**Extracted information**.
┄┄┄┄┄┄

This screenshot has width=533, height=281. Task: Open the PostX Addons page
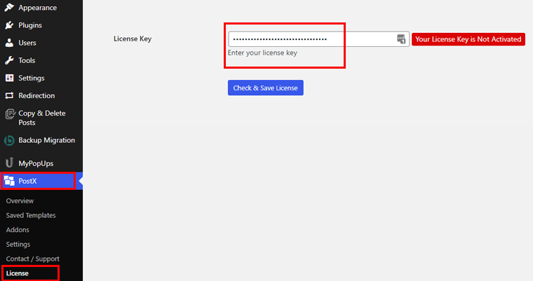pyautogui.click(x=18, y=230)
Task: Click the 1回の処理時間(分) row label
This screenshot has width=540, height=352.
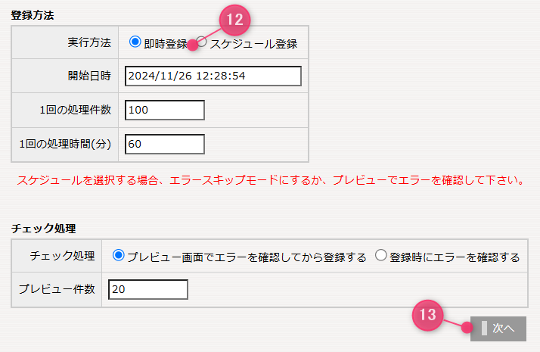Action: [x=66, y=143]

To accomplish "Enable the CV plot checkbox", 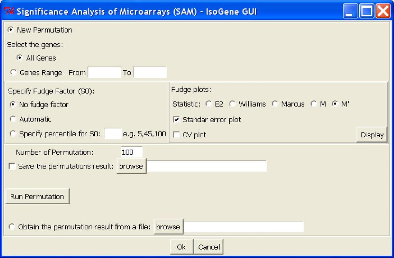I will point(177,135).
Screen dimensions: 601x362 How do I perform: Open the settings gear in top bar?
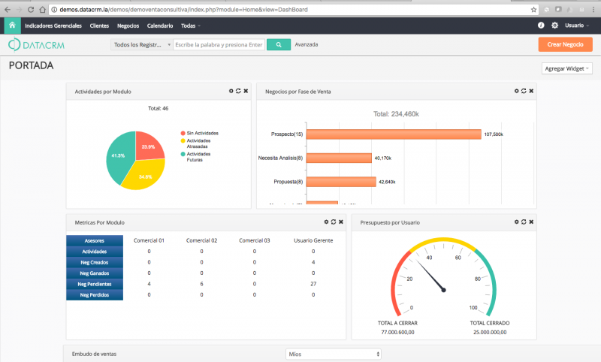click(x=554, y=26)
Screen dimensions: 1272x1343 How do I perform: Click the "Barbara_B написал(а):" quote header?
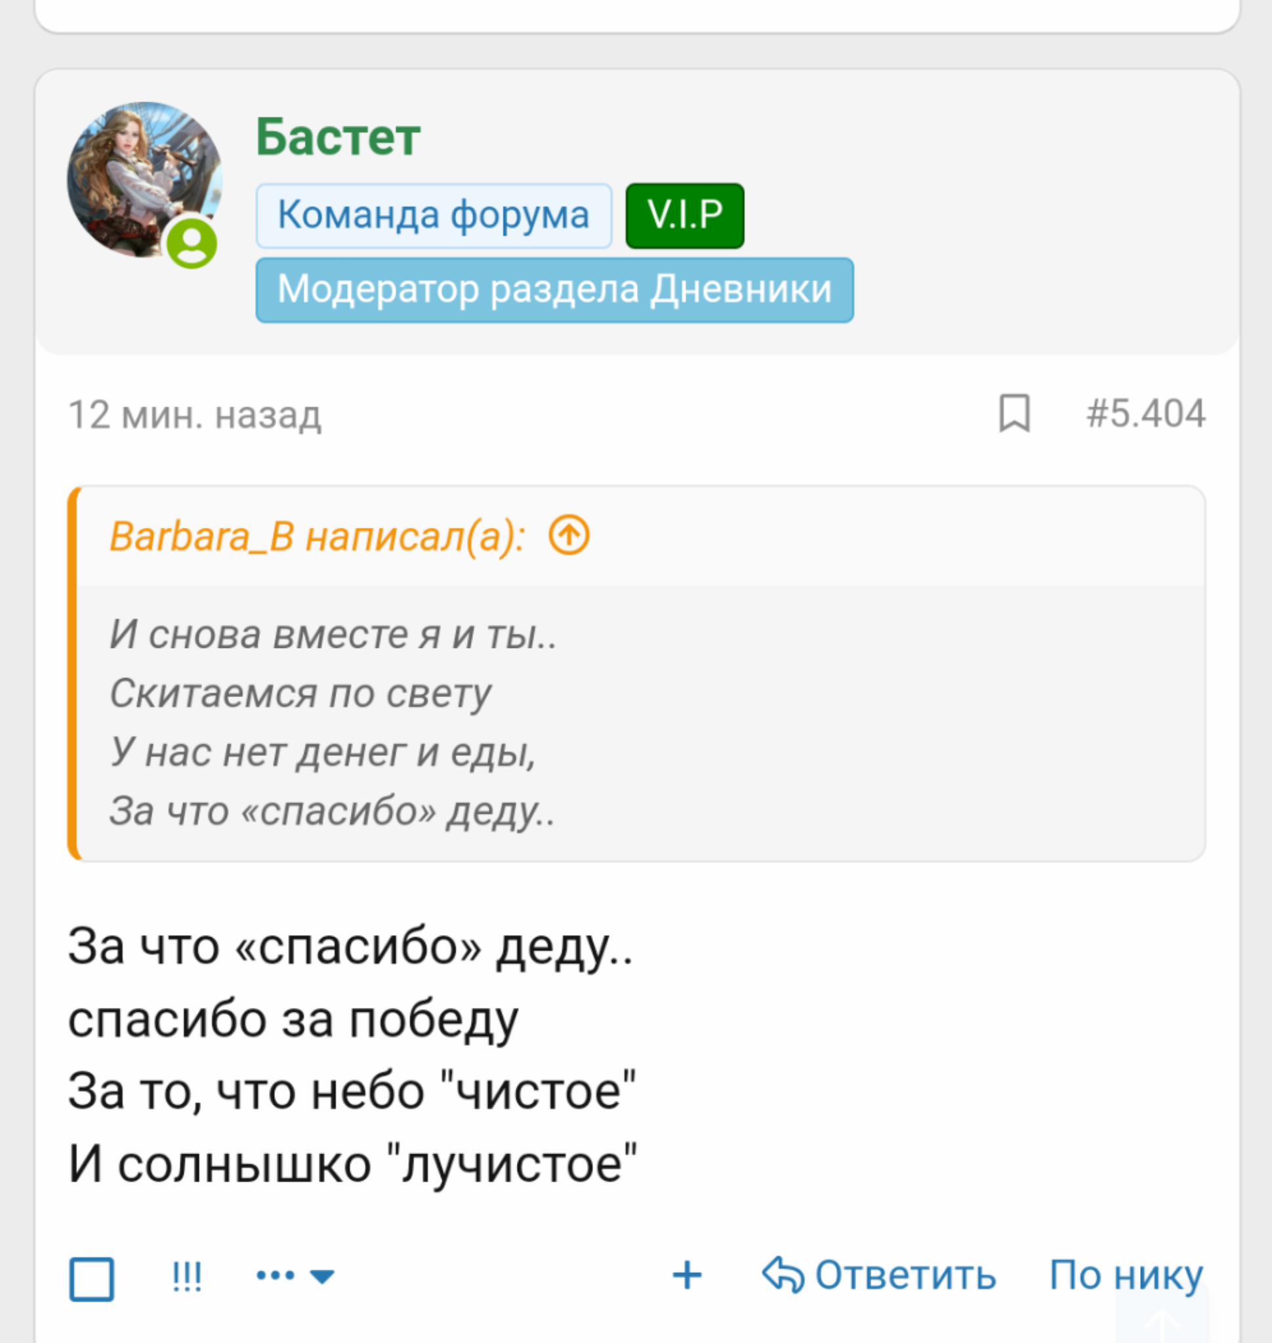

┄┄┄┄┄┄

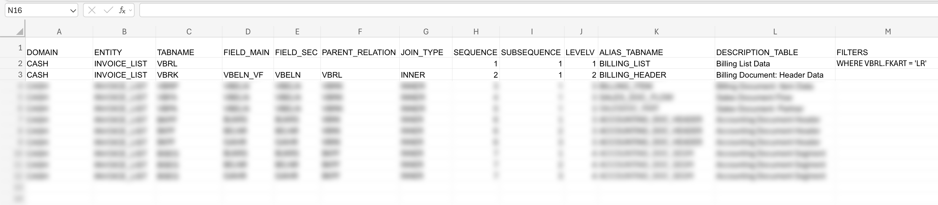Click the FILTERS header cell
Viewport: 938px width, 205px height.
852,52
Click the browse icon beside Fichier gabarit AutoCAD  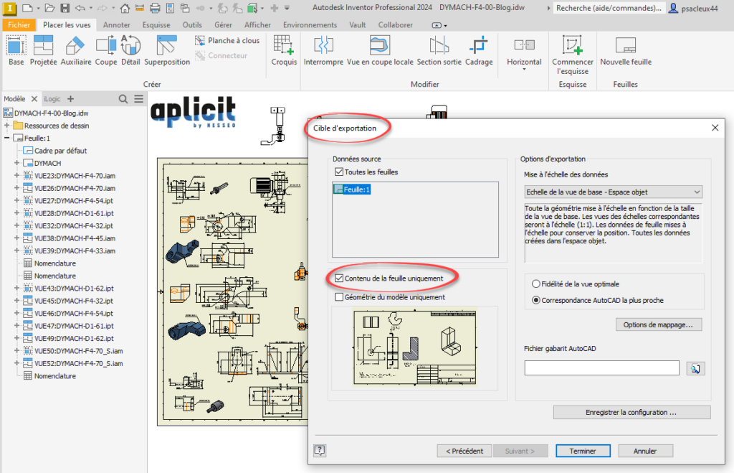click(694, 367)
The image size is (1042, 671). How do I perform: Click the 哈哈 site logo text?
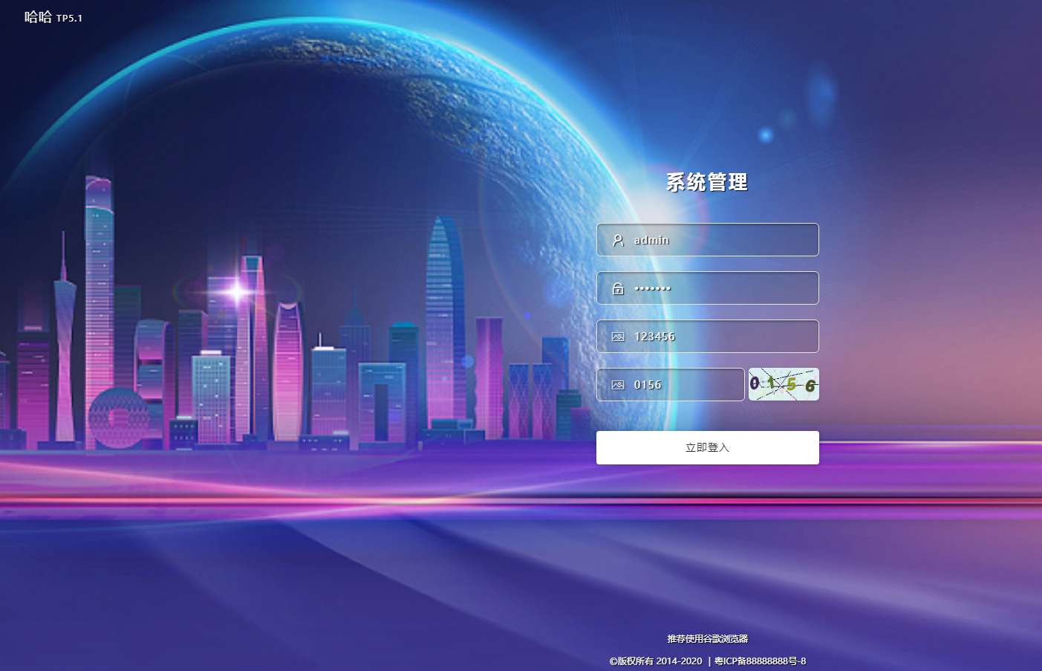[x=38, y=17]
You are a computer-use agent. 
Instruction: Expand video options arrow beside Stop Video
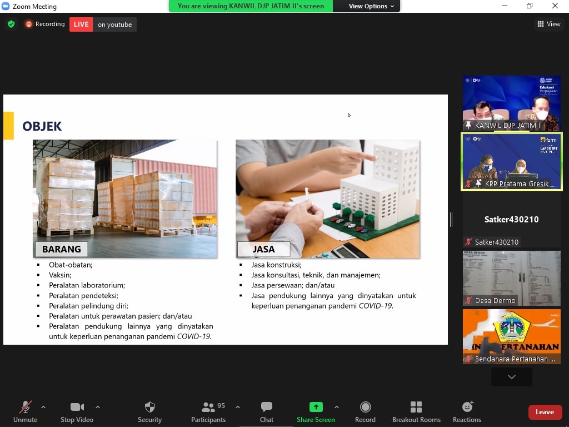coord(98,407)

┄┄┄┄┄┄

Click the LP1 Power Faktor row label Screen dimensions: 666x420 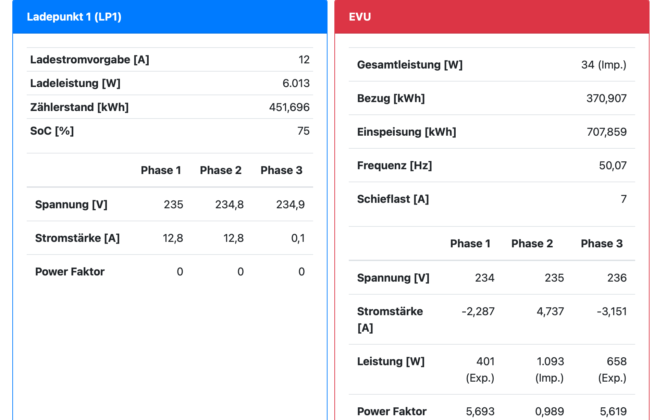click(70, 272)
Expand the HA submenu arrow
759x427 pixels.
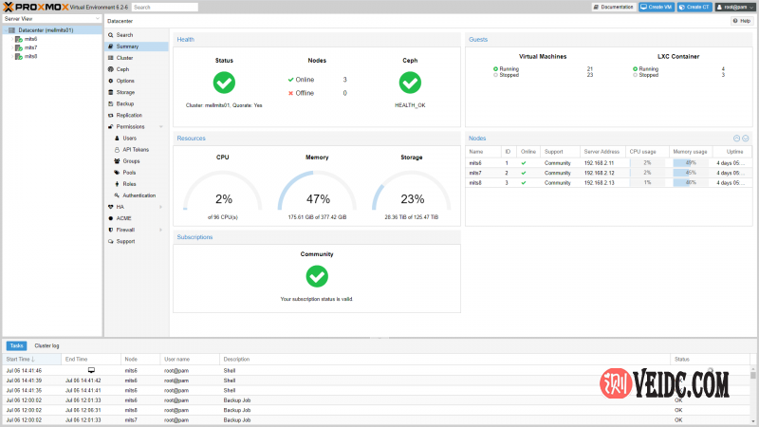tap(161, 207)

┄┄┄┄┄┄

**What is needed**.
Within the listing above, the stretch from the line with "Screen dimensions: 601x362" down to the line with "Screen dimensions: 1272x1343" is to be given again exactly, end lines included and pictures excluded.

**Solved problem**.
Screen dimensions: 601x362 How do I perform: Open the settings gear in top bar?
click(x=554, y=26)
Screen dimensions: 1272x1343 How do I perform: Click the "Barbara_B написал(а):" quote header?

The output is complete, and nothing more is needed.